After making a series of adjustments in recent months, Google is now lining up ads for nearly 100 magazines, Schmidt said. He said the company also is exploring opportunities to help newspapers reverse the industry's recent decline in classified advertising.

Schmidt said Google's plans to being placing radio ads by the end of this year remain on schedule, contradicting recent talk within the industry that the company had postponed the project. "The tests are going extremely well," said Schmidt, who added Google eventually plans to employ about 1,000 workers in its radio division."

Finally,
"The mobile advertising market should be, eventually, more successful than the fixed market," Schmidt said. "A year from now, hopefully, we will have integrated offerings that target the person and the phone."

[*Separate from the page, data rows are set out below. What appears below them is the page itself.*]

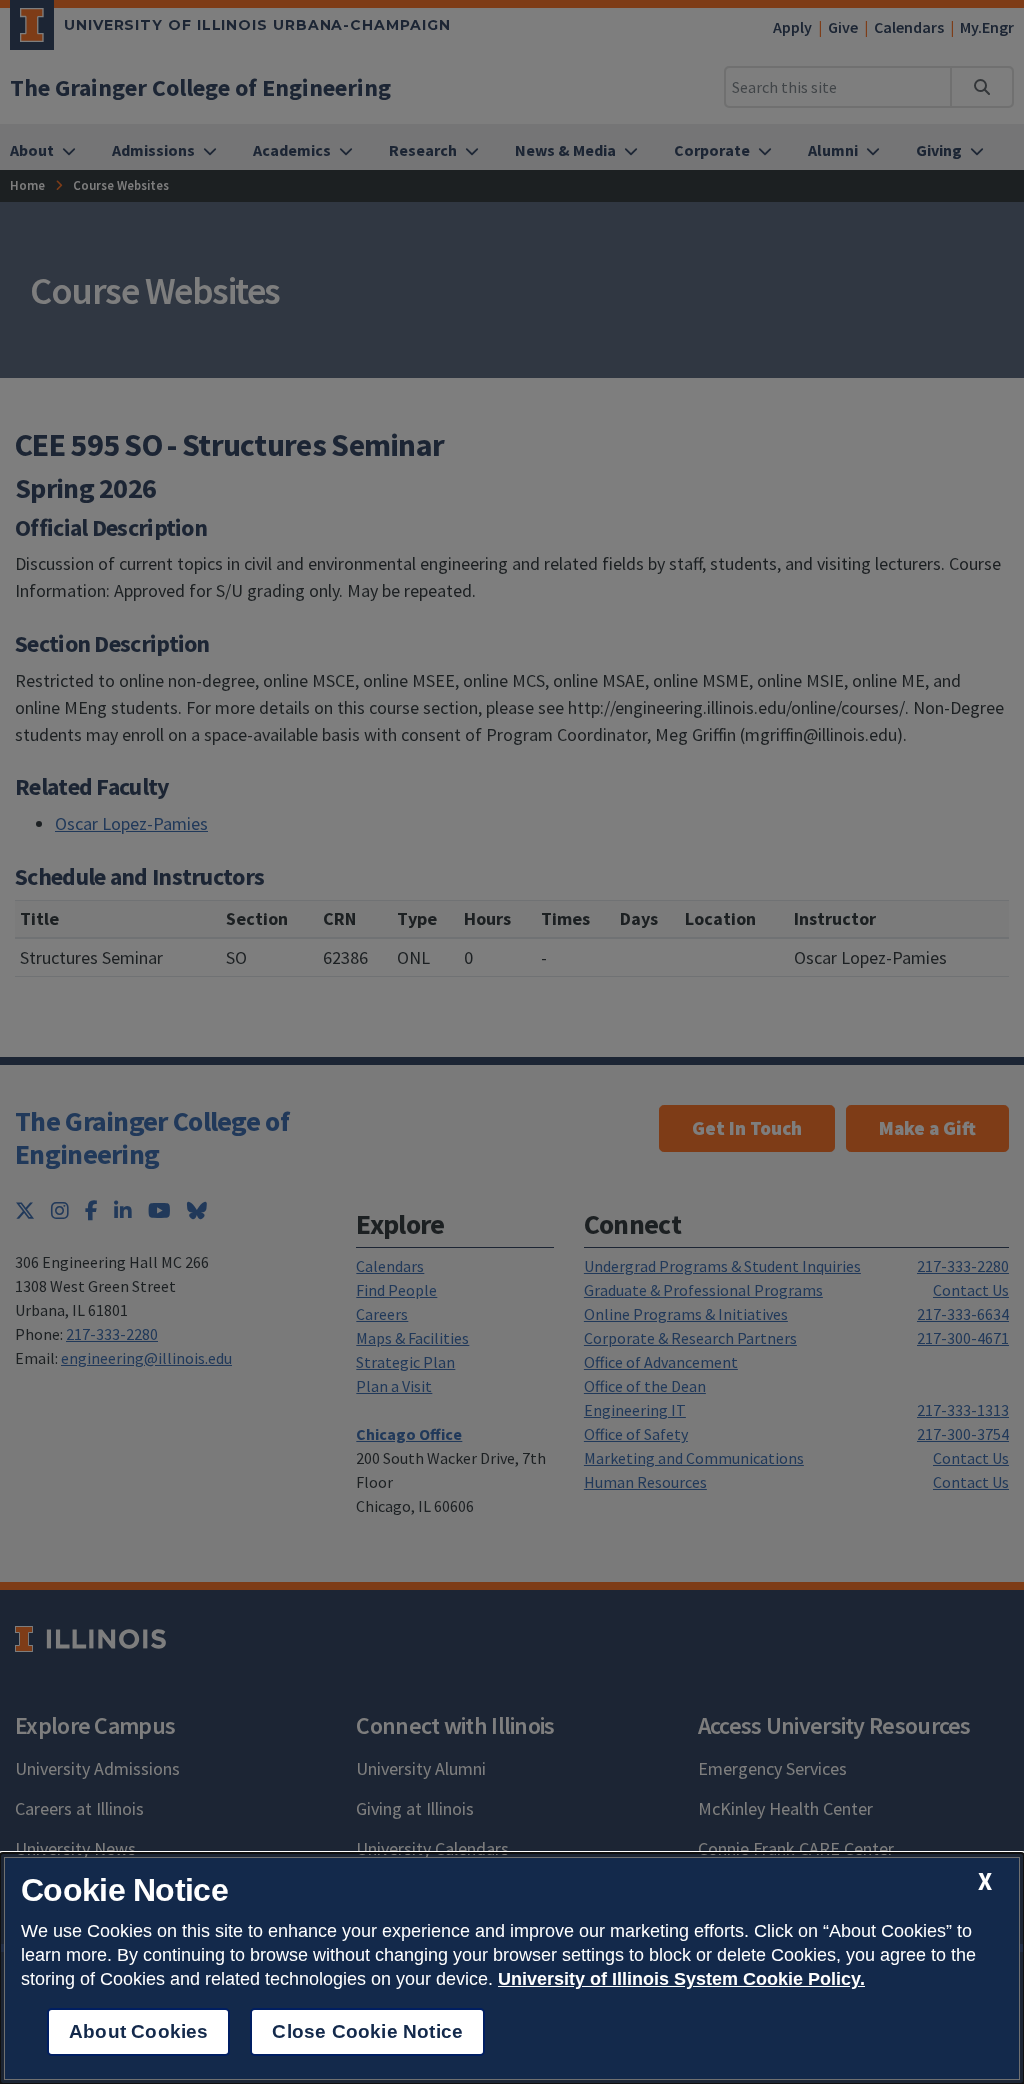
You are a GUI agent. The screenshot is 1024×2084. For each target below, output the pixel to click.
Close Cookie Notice (367, 2031)
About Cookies (138, 2031)
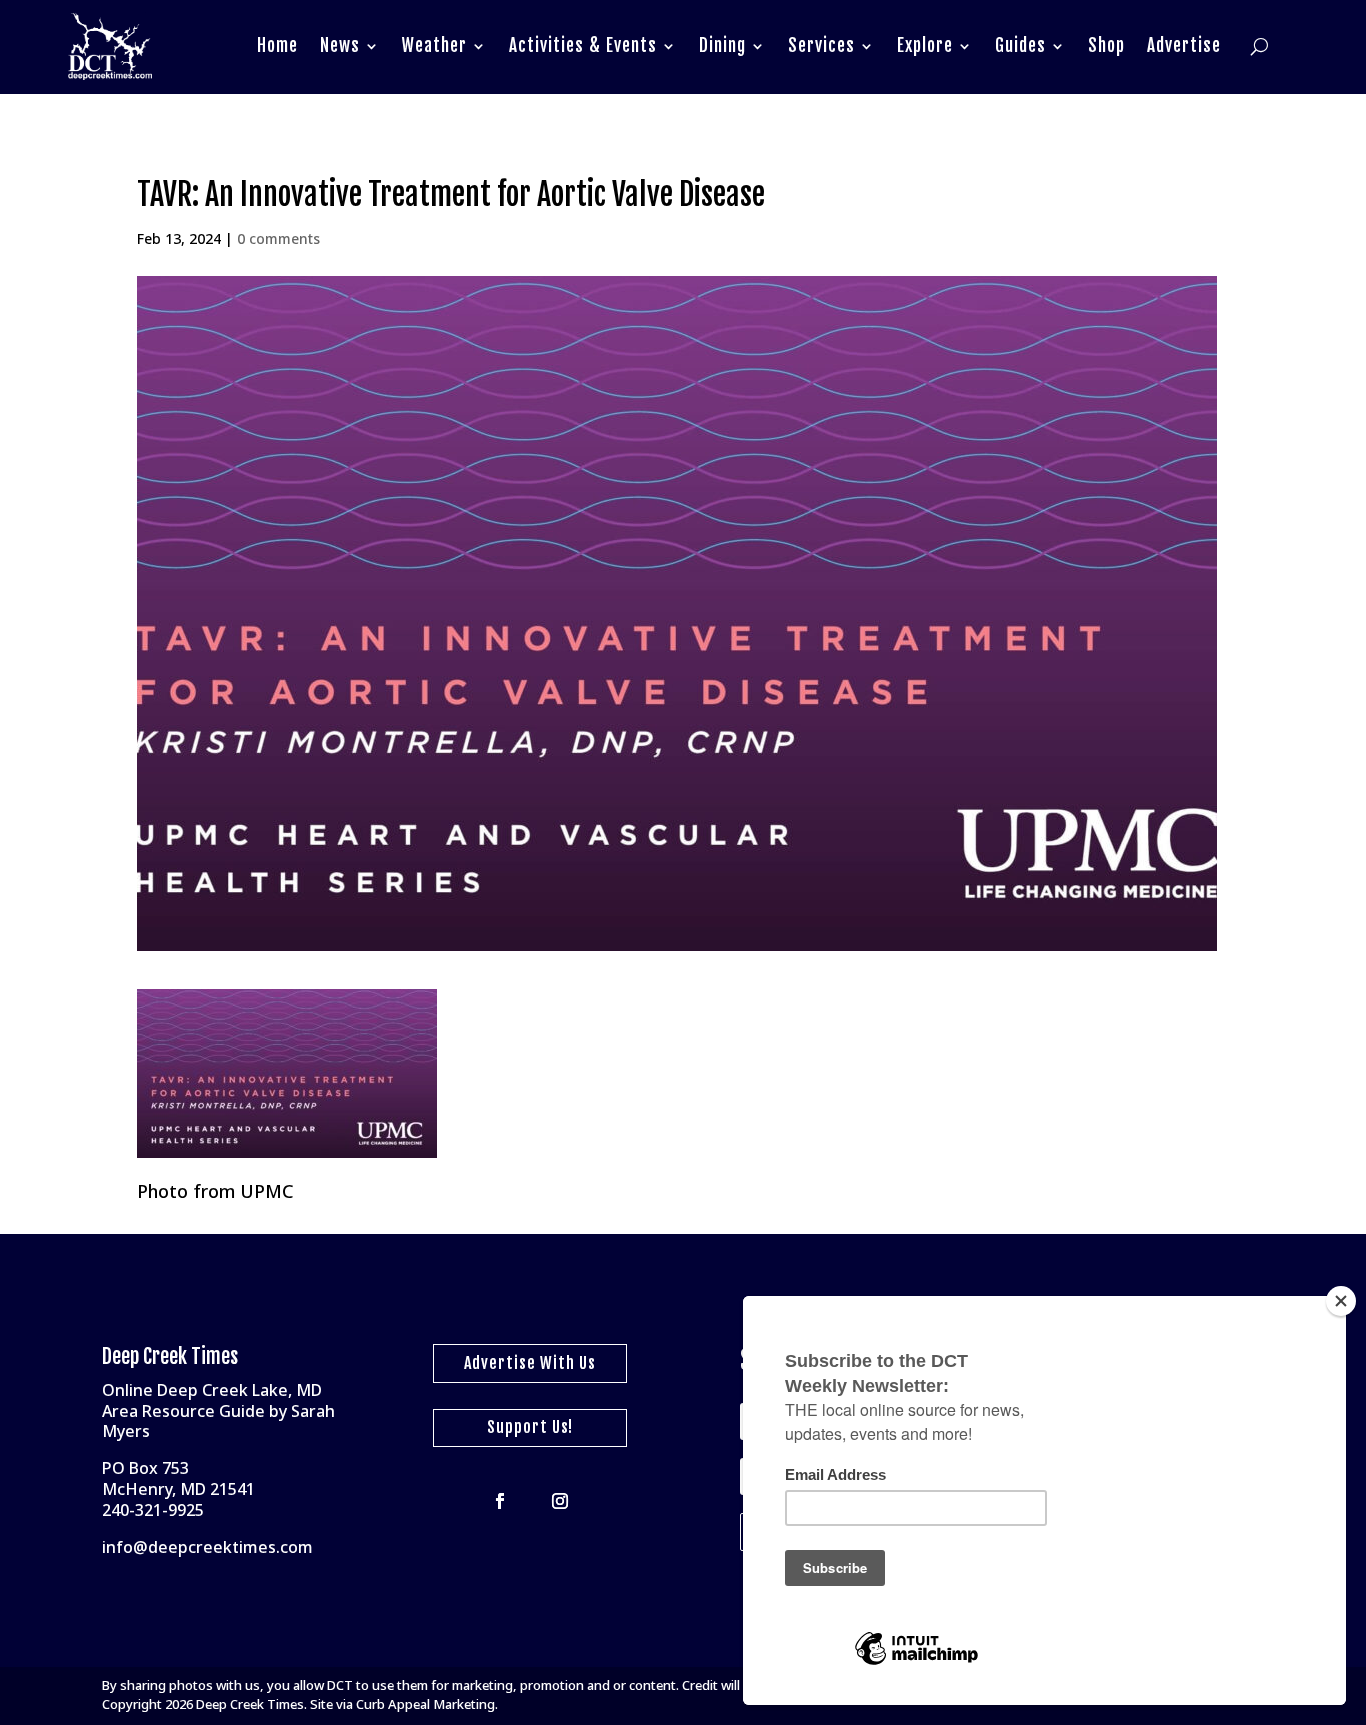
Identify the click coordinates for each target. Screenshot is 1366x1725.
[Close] (1341, 1301)
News (340, 45)
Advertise (1184, 45)
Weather (434, 45)
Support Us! (530, 1427)
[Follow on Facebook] (500, 1501)
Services (821, 45)
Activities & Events (583, 45)
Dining (722, 45)
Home (277, 45)
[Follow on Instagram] (560, 1501)
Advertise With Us (530, 1363)
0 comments (278, 238)
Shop (1106, 45)
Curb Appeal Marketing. (427, 1704)
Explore (925, 45)
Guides (1020, 45)
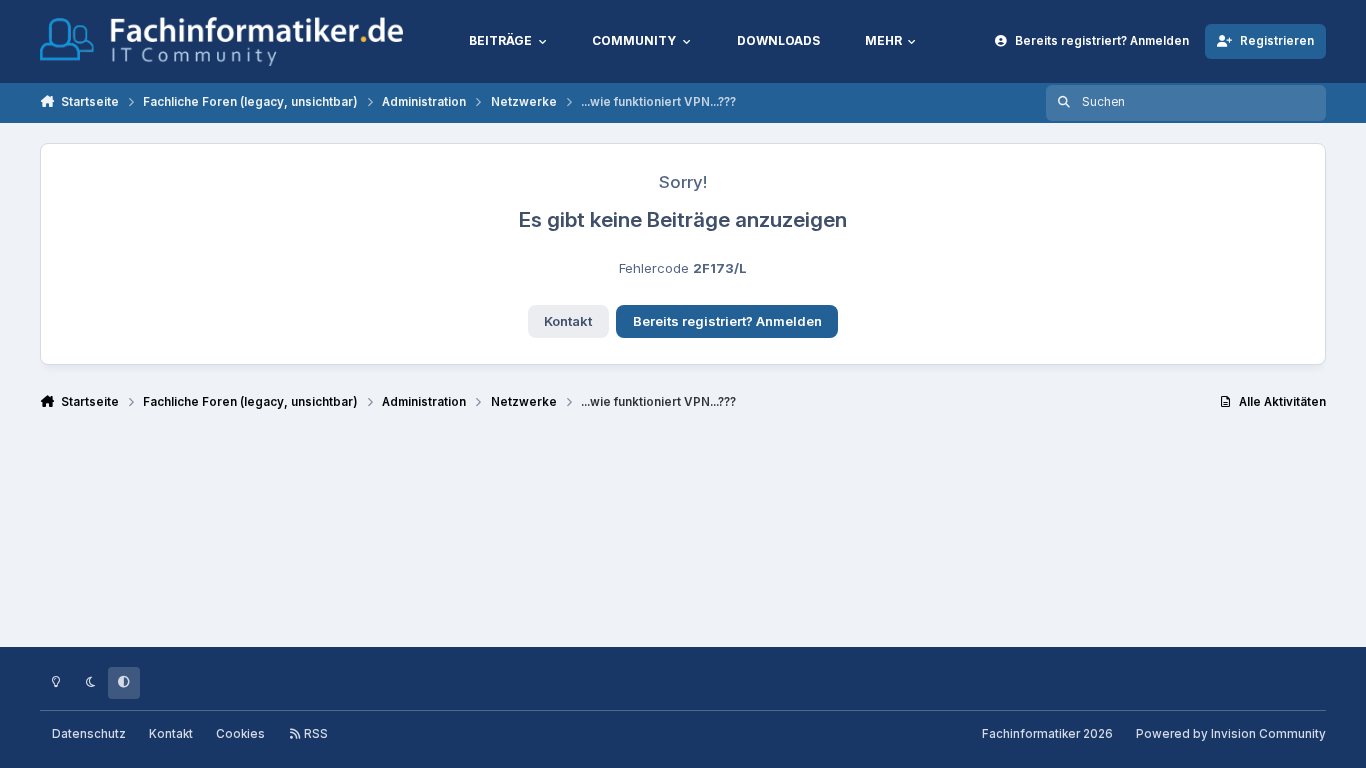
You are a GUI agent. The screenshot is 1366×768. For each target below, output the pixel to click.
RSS (314, 734)
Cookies (240, 734)
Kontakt (568, 321)
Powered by (1231, 734)
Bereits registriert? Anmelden (727, 321)
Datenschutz (89, 734)
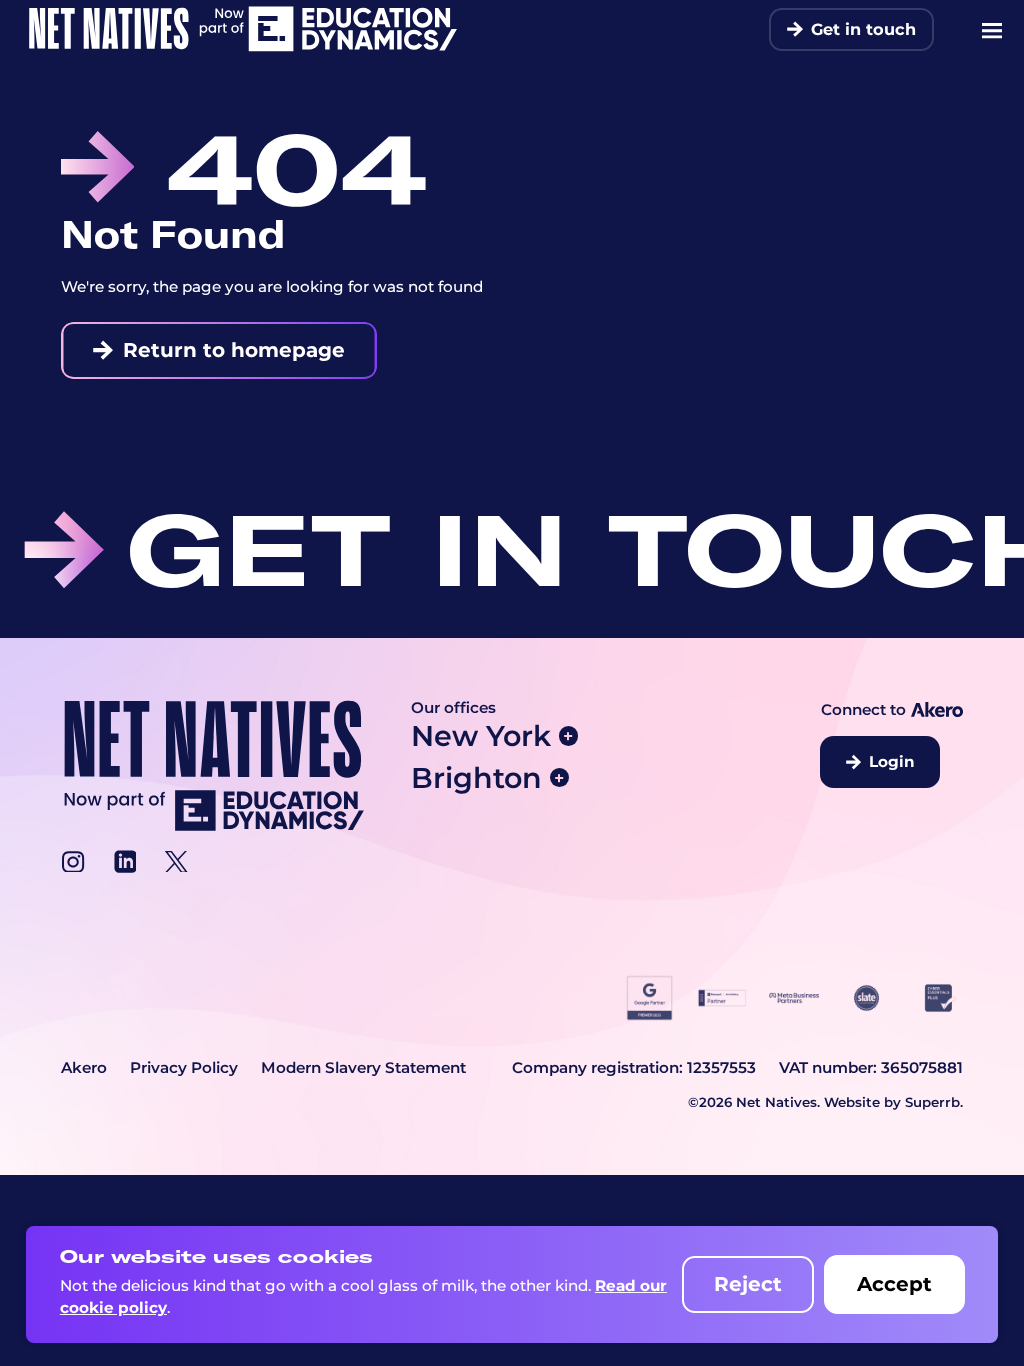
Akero (84, 1067)
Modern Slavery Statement (363, 1067)
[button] (533, 736)
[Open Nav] (992, 30)
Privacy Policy (184, 1067)
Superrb (932, 1102)
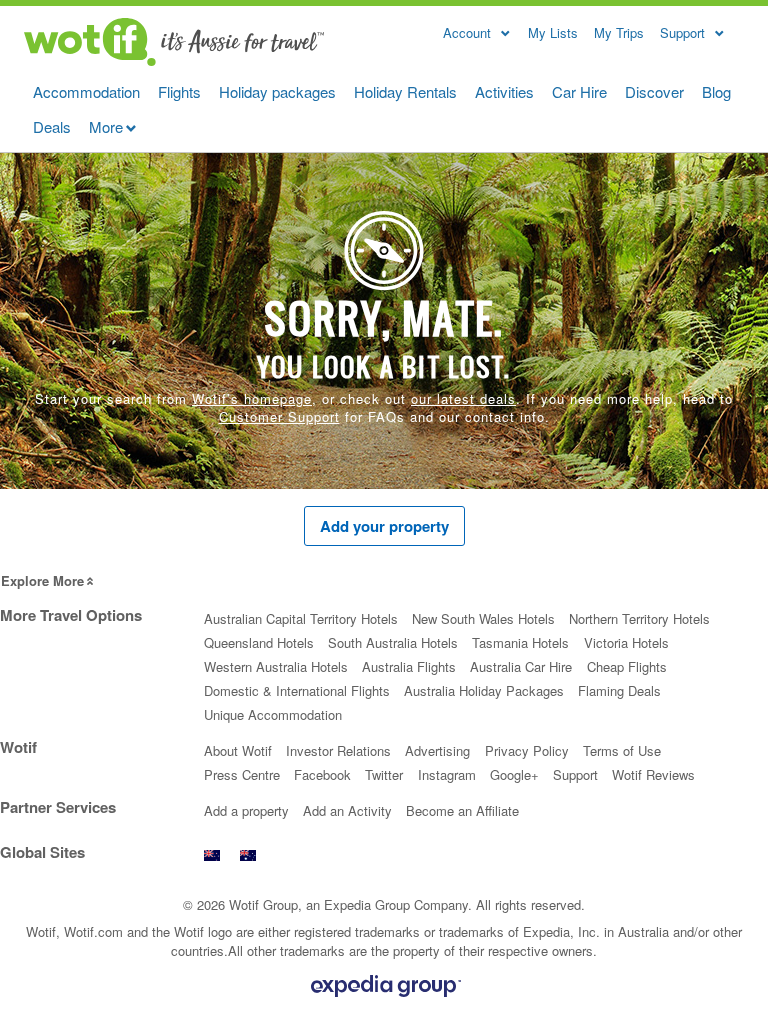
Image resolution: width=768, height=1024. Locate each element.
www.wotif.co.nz (212, 860)
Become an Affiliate (462, 810)
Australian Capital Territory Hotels (301, 618)
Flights (179, 91)
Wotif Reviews (653, 774)
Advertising (437, 750)
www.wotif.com (248, 860)
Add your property (384, 526)
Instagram (447, 774)
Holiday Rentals (405, 91)
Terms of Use (622, 750)
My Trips (619, 32)
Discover (654, 91)
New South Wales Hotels (483, 618)
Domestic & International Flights (297, 690)
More (106, 126)
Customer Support (279, 416)
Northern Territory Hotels (639, 618)
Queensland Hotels (259, 642)
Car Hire (579, 91)
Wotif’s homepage (252, 398)
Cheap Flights (627, 666)
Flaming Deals (619, 690)
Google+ (514, 774)
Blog (716, 91)
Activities (504, 91)
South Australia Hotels (393, 642)
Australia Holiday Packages (484, 690)
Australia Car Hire (521, 666)
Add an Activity (347, 810)
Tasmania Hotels (520, 642)
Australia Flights (409, 666)
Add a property (246, 810)
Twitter (384, 774)
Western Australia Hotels (276, 666)
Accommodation (86, 91)
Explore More (42, 580)
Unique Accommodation (273, 714)
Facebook (322, 774)
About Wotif (238, 750)
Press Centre (242, 774)
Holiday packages (277, 91)
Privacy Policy (527, 750)
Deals (52, 126)
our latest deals (463, 398)
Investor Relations (338, 750)
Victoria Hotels (626, 642)
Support (575, 774)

Yahoo announced in the past week that they will now show ads on some mobile pages.
http://mobile.yahoo.com/searchmarketing/

AOL Mobile Search has shown ads for over a year.
http://mobile.aolsearch.com/lnk000/=http://127.0.0.1/loc/custom/AOLnew/controller.aspx?query=travel&x=0&y=0&search=1
and
http://blog.searchenginewatch.com/blog/050727-121220

Roger Browne [PersonRank 10]

17 years ago #

If anyone had doubts that Google was at heart an advertising company rather than a search company, they can cast those doubts away now.